HEADS up! Here comes a comet. That's the word from amateur observers who expect a striking display this spring. We've heard this cry before only to have the promised show flop when the comet failed to perform. But this time the advance signs are quite favorable.

Rodney R.D. Austin of New Plymouth, New Zealand, discovered the comet that now bears his name Dec. 6, 1989. Within a month, the astronomy magazine Sky & Telescope alerted news media that this celestial visitor could be a showoff. For Mr. Austin to see it with an amateur telescope while it was still 230 million miles from the sun means the comet is probably very large. It could easily become visible to the naked eye, although that can't be guaranteed, the magazine said in its advisory.

Now, after weeks of observing, the approaching comet continues to show its promise of a spectacular display.

Comet Austin will swing around the sun April 9 at a distance of about 32 million miles. Amateur observer John E. Bortle notes in Sky & Telescope's March issue that only three similar comets have come that close to the sun since 1950. All three put on good displays. And Comet Austin already is four to five times brighter in its absolute magnitude than the average comet.

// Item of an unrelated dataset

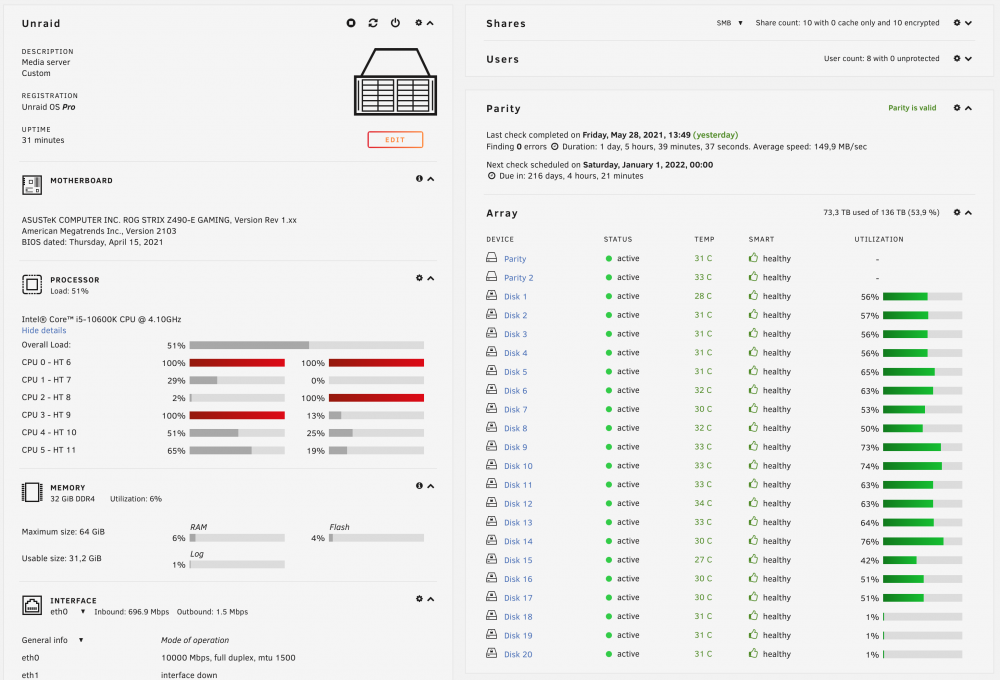Open Interface settings gear icon
1000x680 pixels.
pos(419,599)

Residents of the Northern Hemisphere will have the best view. Even for them, however, the comet will be elusive as it approaches the sun. It will lie low in the western sky at dusk. Careful observers with binoculars may be able to pick it up from mid-March onward. But from mid-April through May - after it swings around the sun - the comet will be a pre-dawn object well above the horizon. It should grow a majestic tail that sets it off from the stars and be easily visible as the mid-April full moon wanes.

The best viewing is likely to be in late April and the first week of May. The comet will have faded a bit when it comes closest to Earth, passing by at about 23 million miles on May 25.

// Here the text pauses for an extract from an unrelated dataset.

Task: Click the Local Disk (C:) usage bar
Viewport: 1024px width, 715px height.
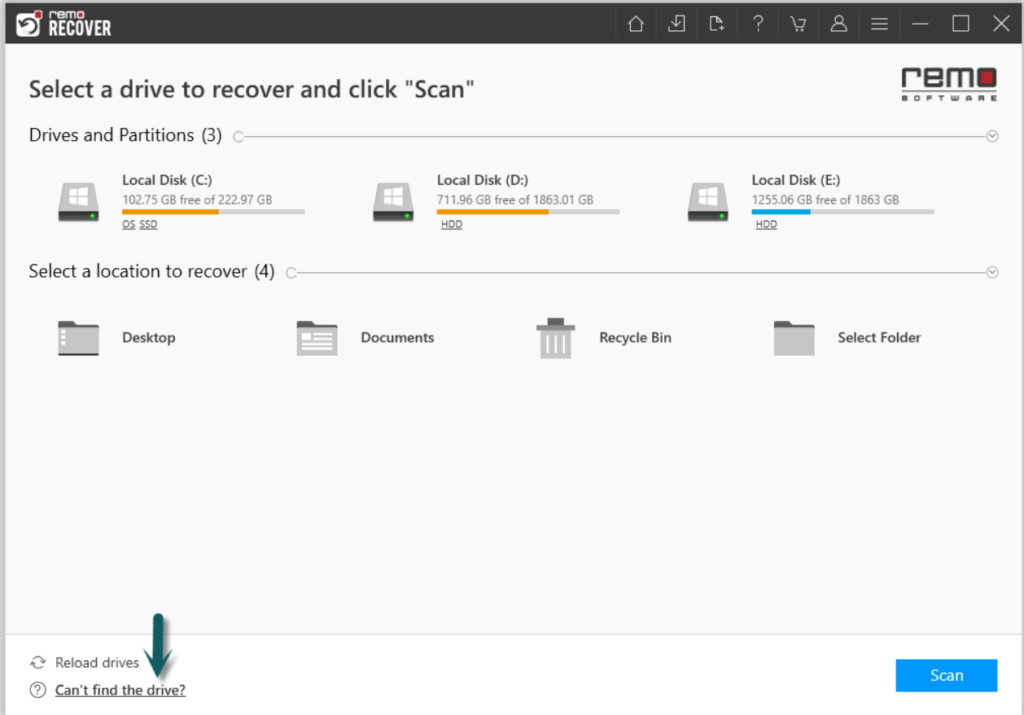Action: pos(213,212)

Solar system scientists have learned a great deal about comets during the past decade, especially as spacecraft from several nations made close observations of Comets Giacobini-Zinner and Halley in 1985 and 1986. They have confirmed the ``dirty snowball'' model that envisions a comet as being a mass of ice and dust with perhaps a rocky core. Comets also have a variety of minor constituents, including organic molecules.

In fact, organic material from space raining down on the primitive Earth may have helped organic life get started on our planet. Edward Anders, a University of Chicago chemist and meteorite analyst, has shown that certain compounds, including some amino acids, could have arrived in significant quantities from space. Much of this resource would have come in on dust particles thrown off by comets.

Comet researchers now look forward to what the United States National Aeronautics and Space Administration calls one of its highest-priority scientific missions. This is the Comet Rendezvous and Asteroid Flyby scheduled for launch in 1995. The spacecraft is to intercept Kopff - a comet several miles in diameter - somewhere between Jupiter and Mars in the year 2000 and fly with it toward the sun. The spacecraft will orbit the comet for a year, study it with a battery of sensors, and look for a landing site. Then it will drop a lander with a penetrating probe onto the comet's surface. It will continue to fly with Kopff until 2003.

Comet Austin won't get that kind of scientific attention. But it should be worth a trip to a clear viewing area early on a springtime morning.